E aqui falamos não apenas no atendimento inicial, mas na continuidade da relação, pois é normal, embora não desejável, que ocorram discordâncias e atritos entre médico e paciente. Ou, ainda, que o médico perceba que está diante de um caso em que o paciente, ainda que empregados todos os esforços nos tratamentos, continuará sempre insatisfeito, pois os seus problemas, em realidade, ultrapassam o campo da estética.
4. Considerações finais.
Uma vez identificada a autonomia do médico em atender ou continuar o tratamento com determinado paciente, é preciso que ele identifique, também, que a continuidade de atendimento de um paciente com exageradas e insanáveis queixas provavelmente acabará, diante de qualquer ruído de comunicação, gerando uma demanda judicial.
O médico não é um escravo das vontades do paciente, podendo recusar-se a realizar procedimentos que entenda desnecessários, receitar medicamentos que saiba inapropriados para o caso, ou mesmo não atender um determinado paciente por motivos de foro íntimo, por razões pessoais que só a ele compete[4].
Não se pode esquecer, contudo, que a comunicação deve ser polida e clara, com o registro de tudo em prontuário médico, não só como forma de defesa, em eventual ação judicial, mas como forma de assistência ao paciente, caso ele resolva dar início ou continuidade ao tratamento com outro profissional, já que o prontuário pertence ao paciente.
5. Referências bibliográficas.
COLTRI, Marcos Vinícius Coltri; DANTAS, Eduardo Vasconcelos dos Santos. Comentários ao Código de Ética Médica – 3. Ed. Ver. Atual. e ampl. – Salvador: Editora Juspodivm, 2020.
FRANÇA, Genival Veloso de. Direito médico. 16ª Ed. Rio de Janeiro. Forense, 2020.
Resolução CFM 2.217/2018. Disponível em <https://sistemas.cfm.org.br/normas/visualizar/resolucoes/BR/2018/2217>. Acesso em 04 de setembro de 2021.
[1] Disponível em <http://www.cremesp.org.br/?siteAcao=Historia&esc=3>. Acesso em 04 de setembro de 2021.
[2] Disponível em <https://cem.cfm.org.br/>. Acesso em 04 de setembro de 2021.

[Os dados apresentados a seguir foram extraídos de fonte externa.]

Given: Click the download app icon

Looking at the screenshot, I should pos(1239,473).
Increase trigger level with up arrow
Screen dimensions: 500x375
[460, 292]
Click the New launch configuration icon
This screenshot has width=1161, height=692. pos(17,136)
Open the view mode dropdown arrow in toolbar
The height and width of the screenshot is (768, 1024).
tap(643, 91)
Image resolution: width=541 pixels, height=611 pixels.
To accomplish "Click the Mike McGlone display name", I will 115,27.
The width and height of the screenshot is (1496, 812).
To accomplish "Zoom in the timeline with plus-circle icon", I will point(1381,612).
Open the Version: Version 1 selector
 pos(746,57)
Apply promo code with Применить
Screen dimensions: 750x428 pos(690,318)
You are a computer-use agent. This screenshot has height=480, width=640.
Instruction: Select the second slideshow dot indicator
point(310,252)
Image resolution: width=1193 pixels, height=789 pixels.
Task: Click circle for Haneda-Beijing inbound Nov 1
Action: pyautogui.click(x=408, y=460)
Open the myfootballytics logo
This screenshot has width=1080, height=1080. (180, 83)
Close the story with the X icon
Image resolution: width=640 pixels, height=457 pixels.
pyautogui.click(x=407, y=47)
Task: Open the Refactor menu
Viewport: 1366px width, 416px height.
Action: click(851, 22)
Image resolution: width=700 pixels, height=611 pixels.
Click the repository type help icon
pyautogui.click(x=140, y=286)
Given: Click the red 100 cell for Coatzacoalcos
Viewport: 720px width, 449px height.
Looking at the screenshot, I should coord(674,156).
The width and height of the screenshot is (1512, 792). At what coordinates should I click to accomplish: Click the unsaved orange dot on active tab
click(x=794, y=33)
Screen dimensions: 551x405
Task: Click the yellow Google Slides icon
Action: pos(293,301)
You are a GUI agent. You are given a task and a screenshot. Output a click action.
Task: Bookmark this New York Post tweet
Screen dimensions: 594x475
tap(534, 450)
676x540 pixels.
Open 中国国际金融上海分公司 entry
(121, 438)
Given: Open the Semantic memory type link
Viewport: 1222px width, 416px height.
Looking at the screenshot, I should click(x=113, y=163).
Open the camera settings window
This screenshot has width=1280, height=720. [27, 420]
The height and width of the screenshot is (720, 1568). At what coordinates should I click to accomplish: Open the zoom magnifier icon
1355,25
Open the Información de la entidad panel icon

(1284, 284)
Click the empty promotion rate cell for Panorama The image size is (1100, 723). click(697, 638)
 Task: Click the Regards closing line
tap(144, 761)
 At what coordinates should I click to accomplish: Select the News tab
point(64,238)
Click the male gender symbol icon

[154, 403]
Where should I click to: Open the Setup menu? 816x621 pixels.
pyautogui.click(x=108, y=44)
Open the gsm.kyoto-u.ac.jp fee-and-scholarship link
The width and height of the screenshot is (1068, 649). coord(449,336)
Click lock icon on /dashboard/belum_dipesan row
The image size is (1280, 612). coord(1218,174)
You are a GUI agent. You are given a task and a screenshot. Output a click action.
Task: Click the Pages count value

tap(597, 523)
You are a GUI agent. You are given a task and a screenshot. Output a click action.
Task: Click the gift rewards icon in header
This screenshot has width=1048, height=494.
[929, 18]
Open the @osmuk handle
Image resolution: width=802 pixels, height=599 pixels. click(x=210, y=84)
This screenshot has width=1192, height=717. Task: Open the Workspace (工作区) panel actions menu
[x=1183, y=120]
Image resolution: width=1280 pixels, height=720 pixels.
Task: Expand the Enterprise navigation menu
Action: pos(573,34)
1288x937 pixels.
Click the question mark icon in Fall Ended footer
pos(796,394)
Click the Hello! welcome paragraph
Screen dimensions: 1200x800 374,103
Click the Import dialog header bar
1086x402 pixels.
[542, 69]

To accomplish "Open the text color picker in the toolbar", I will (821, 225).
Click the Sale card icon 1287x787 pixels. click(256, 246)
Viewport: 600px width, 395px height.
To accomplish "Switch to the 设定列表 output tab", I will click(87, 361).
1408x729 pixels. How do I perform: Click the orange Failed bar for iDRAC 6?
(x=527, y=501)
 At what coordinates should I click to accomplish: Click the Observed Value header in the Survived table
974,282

[3] COLTRI, Marcos Vinícius Coltri; DANTAS, Eduardo Vasconcelos dos Santos. Comentários ao Código de Ética Médica – 3. Ed. Ver. Atual. e ampl. – Salvador: Editora Juspodivm, 2020. p. 52.
[4]COLTRI, Marcos Vinícius Coltri; DANTAS, Eduardo Vasconcelos dos Santos. Comentários ao Código de Ética Médica – 3. Ed. Ver. Atual. e ampl. – Salvador: Editora Juspodivm, 2020. p. 53.